***** TASK DATA

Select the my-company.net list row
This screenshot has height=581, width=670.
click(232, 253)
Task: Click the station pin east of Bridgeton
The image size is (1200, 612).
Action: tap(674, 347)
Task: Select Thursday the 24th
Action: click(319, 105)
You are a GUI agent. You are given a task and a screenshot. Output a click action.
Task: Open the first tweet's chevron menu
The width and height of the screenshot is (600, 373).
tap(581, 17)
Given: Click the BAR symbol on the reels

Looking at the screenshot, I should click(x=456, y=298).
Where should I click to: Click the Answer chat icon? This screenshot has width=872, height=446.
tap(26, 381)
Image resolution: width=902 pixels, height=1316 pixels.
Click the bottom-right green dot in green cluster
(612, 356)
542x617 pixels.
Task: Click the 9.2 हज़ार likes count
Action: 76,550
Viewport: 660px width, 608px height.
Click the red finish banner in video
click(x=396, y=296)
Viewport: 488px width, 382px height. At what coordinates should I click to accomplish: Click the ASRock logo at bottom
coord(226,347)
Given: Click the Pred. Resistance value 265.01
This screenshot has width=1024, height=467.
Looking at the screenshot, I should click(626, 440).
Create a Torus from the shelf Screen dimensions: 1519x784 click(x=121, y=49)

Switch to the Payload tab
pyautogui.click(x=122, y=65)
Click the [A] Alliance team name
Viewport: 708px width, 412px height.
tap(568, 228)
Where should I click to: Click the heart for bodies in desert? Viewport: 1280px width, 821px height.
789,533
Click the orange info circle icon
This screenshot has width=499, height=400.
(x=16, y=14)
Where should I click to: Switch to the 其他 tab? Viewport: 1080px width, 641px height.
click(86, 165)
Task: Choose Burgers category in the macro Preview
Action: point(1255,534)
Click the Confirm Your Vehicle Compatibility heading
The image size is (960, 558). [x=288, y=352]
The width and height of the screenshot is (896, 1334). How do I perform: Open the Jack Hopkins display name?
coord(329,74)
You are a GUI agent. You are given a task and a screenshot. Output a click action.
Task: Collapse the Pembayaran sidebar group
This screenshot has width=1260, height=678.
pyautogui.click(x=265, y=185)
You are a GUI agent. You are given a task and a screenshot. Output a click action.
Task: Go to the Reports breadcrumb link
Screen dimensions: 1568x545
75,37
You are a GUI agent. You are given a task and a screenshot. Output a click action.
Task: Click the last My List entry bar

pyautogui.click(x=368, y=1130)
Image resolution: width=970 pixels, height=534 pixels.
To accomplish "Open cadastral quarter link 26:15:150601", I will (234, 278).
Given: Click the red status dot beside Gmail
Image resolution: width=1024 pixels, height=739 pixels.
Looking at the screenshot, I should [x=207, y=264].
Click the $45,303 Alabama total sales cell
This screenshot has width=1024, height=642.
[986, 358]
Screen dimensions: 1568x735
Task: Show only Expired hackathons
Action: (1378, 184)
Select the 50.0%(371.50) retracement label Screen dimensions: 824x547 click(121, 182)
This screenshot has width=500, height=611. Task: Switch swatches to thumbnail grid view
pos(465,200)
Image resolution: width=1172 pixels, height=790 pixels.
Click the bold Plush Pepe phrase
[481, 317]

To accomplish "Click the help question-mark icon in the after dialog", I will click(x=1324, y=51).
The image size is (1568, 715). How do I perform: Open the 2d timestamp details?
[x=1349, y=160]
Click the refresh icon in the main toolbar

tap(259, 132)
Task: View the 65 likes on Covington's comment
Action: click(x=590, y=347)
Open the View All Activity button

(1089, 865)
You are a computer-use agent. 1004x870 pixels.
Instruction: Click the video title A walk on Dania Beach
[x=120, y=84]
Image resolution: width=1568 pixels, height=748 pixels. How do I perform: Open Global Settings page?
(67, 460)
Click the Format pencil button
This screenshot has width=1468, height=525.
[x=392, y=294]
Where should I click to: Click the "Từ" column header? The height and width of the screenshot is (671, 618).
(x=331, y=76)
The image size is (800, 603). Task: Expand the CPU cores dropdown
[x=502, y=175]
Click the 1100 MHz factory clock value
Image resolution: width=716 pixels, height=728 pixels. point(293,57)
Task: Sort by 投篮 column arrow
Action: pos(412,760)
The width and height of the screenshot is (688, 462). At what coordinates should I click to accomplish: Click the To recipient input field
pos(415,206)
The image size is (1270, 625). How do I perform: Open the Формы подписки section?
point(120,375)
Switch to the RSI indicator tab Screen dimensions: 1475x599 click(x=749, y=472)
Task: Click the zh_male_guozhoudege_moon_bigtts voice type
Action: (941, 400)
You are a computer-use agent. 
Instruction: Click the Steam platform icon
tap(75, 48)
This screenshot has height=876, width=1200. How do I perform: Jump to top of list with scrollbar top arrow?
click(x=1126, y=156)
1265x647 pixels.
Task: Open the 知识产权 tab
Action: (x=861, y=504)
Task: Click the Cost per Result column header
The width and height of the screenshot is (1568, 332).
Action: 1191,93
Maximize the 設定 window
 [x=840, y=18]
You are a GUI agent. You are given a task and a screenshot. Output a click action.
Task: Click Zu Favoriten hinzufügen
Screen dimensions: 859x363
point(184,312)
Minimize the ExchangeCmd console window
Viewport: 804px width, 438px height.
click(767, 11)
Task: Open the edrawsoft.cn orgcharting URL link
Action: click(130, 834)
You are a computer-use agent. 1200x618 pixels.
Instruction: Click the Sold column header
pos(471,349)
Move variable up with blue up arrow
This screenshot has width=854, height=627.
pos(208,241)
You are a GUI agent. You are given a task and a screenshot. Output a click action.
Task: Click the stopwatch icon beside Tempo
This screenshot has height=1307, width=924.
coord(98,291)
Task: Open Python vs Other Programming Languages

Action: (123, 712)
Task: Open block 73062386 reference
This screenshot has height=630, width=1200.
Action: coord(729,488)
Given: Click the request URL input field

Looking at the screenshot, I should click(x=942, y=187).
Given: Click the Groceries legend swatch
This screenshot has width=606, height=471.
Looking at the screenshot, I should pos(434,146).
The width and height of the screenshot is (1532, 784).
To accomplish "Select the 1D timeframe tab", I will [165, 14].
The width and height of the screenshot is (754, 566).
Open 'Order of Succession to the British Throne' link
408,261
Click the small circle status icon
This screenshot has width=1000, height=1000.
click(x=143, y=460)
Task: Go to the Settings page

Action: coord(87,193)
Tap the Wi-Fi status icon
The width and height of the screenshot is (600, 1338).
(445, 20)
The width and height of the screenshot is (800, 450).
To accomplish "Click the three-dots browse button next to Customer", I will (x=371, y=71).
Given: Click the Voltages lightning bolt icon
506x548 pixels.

**********

Retype every record without alteration.

ANSWER TO THIS PROBLEM -
Select the my-company.net list row
This screenshot has height=581, width=670.
click(232, 253)
Task: Click the station pin east of Bridgeton
The image size is (1200, 612).
Action: tap(674, 347)
Task: Select Thursday the 24th
Action: click(319, 105)
You are a GUI agent. You are given a task and a screenshot. Output a click action.
Task: Open the first tweet's chevron menu
The width and height of the screenshot is (600, 373).
tap(581, 17)
Given: Click the BAR symbol on the reels

Looking at the screenshot, I should click(x=456, y=298).
Where should I click to: Click the Answer chat icon? This screenshot has width=872, height=446.
tap(26, 381)
Image resolution: width=902 pixels, height=1316 pixels.
Click the bottom-right green dot in green cluster
(612, 356)
542x617 pixels.
Task: Click the 9.2 हज़ार likes count
Action: 76,550
Viewport: 660px width, 608px height.
Click the red finish banner in video
click(x=396, y=296)
Viewport: 488px width, 382px height. At what coordinates should I click to accomplish: Click the ASRock logo at bottom
coord(226,347)
Given: Click the Pred. Resistance value 265.01
This screenshot has width=1024, height=467.
Looking at the screenshot, I should click(626, 440).
Create a Torus from the shelf Screen dimensions: 1519x784 click(x=121, y=49)

Switch to the Payload tab
pyautogui.click(x=122, y=65)
Click the [A] Alliance team name
Viewport: 708px width, 412px height.
tap(568, 228)
Where should I click to: Click the heart for bodies in desert? Viewport: 1280px width, 821px height.
789,533
Click the orange info circle icon
This screenshot has width=499, height=400.
(x=16, y=14)
Where should I click to: Switch to the 其他 tab? Viewport: 1080px width, 641px height.
click(86, 165)
Task: Choose Burgers category in the macro Preview
Action: point(1255,534)
Click the Confirm Your Vehicle Compatibility heading
The image size is (960, 558). [x=288, y=352]
The width and height of the screenshot is (896, 1334). How do I perform: Open the Jack Hopkins display name?
coord(329,74)
You are a GUI agent. You are given a task and a screenshot. Output a click action.
Task: Collapse the Pembayaran sidebar group
This screenshot has width=1260, height=678.
pyautogui.click(x=265, y=185)
You are a GUI agent. You are given a task and a screenshot. Output a click action.
Task: Go to the Reports breadcrumb link
Screen dimensions: 1568x545
75,37
You are a GUI agent. You are given a task and a screenshot. Output a click action.
Task: Click the last My List entry bar

pyautogui.click(x=368, y=1130)
Image resolution: width=970 pixels, height=534 pixels.
To accomplish "Open cadastral quarter link 26:15:150601", I will (234, 278).
Given: Click the red status dot beside Gmail
Image resolution: width=1024 pixels, height=739 pixels.
Looking at the screenshot, I should [x=207, y=264].
Click the $45,303 Alabama total sales cell
This screenshot has width=1024, height=642.
[986, 358]
Screen dimensions: 1568x735
Task: Show only Expired hackathons
Action: (1378, 184)
Select the 50.0%(371.50) retracement label Screen dimensions: 824x547 click(121, 182)
This screenshot has width=500, height=611. Task: Switch swatches to thumbnail grid view
pos(465,200)
Image resolution: width=1172 pixels, height=790 pixels.
Click the bold Plush Pepe phrase
[481, 317]

To accomplish "Click the help question-mark icon in the after dialog", I will click(x=1324, y=51).
The image size is (1568, 715). How do I perform: Open the 2d timestamp details?
[x=1349, y=160]
Click the refresh icon in the main toolbar

tap(259, 132)
Task: View the 65 likes on Covington's comment
Action: click(x=590, y=347)
Open the View All Activity button

(1089, 865)
You are a computer-use agent. 1004x870 pixels.
Instruction: Click the video title A walk on Dania Beach
[x=120, y=84]
Image resolution: width=1568 pixels, height=748 pixels. How do I perform: Open Global Settings page?
(67, 460)
Click the Format pencil button
This screenshot has width=1468, height=525.
[x=392, y=294]
Where should I click to: Click the "Từ" column header? The height and width of the screenshot is (671, 618).
(x=331, y=76)
The image size is (800, 603). Task: Expand the CPU cores dropdown
[x=502, y=175]
Click the 1100 MHz factory clock value
Image resolution: width=716 pixels, height=728 pixels. point(293,57)
Task: Sort by 投篮 column arrow
Action: pos(412,760)
The width and height of the screenshot is (688, 462). At what coordinates should I click to accomplish: Click the To recipient input field
pos(415,206)
The image size is (1270, 625). How do I perform: Open the Формы подписки section?
point(120,375)
Switch to the RSI indicator tab Screen dimensions: 1475x599 click(x=749, y=472)
Task: Click the zh_male_guozhoudege_moon_bigtts voice type
Action: (941, 400)
You are a computer-use agent. 
Instruction: Click the Steam platform icon
tap(75, 48)
This screenshot has height=876, width=1200. How do I perform: Jump to top of list with scrollbar top arrow?
click(x=1126, y=156)
1265x647 pixels.
Task: Open the 知识产权 tab
Action: (x=861, y=504)
Task: Click the Cost per Result column header
The width and height of the screenshot is (1568, 332).
Action: 1191,93
Maximize the 設定 window
 [x=840, y=18]
You are a GUI agent. You are given a task and a screenshot. Output a click action.
Task: Click Zu Favoriten hinzufügen
Screen dimensions: 859x363
point(184,312)
Minimize the ExchangeCmd console window
Viewport: 804px width, 438px height.
click(767, 11)
Task: Open the edrawsoft.cn orgcharting URL link
Action: click(130, 834)
You are a computer-use agent. 1200x618 pixels.
Instruction: Click the Sold column header
pos(471,349)
Move variable up with blue up arrow
This screenshot has width=854, height=627.
pos(208,241)
You are a GUI agent. You are given a task and a screenshot. Output a click action.
Task: Click the stopwatch icon beside Tempo
This screenshot has height=1307, width=924.
coord(98,291)
Task: Open Python vs Other Programming Languages

Action: (123, 712)
Task: Open block 73062386 reference
This screenshot has height=630, width=1200.
Action: coord(729,488)
Given: Click the request URL input field

Looking at the screenshot, I should click(x=942, y=187).
Given: Click the Groceries legend swatch
This screenshot has width=606, height=471.
Looking at the screenshot, I should pos(434,146).
The width and height of the screenshot is (1532, 784).
To accomplish "Select the 1D timeframe tab", I will [165, 14].
The width and height of the screenshot is (754, 566).
Open 'Order of Succession to the British Throne' link
408,261
Click the small circle status icon
This screenshot has width=1000, height=1000.
click(x=143, y=460)
Task: Go to the Settings page

Action: coord(87,193)
Tap the Wi-Fi status icon
The width and height of the screenshot is (600, 1338).
(445, 20)
The width and height of the screenshot is (800, 450).
To accomplish "Click the three-dots browse button next to Customer", I will (x=371, y=71).
Given: Click the Voltages lightning bolt icon
506x548 pixels.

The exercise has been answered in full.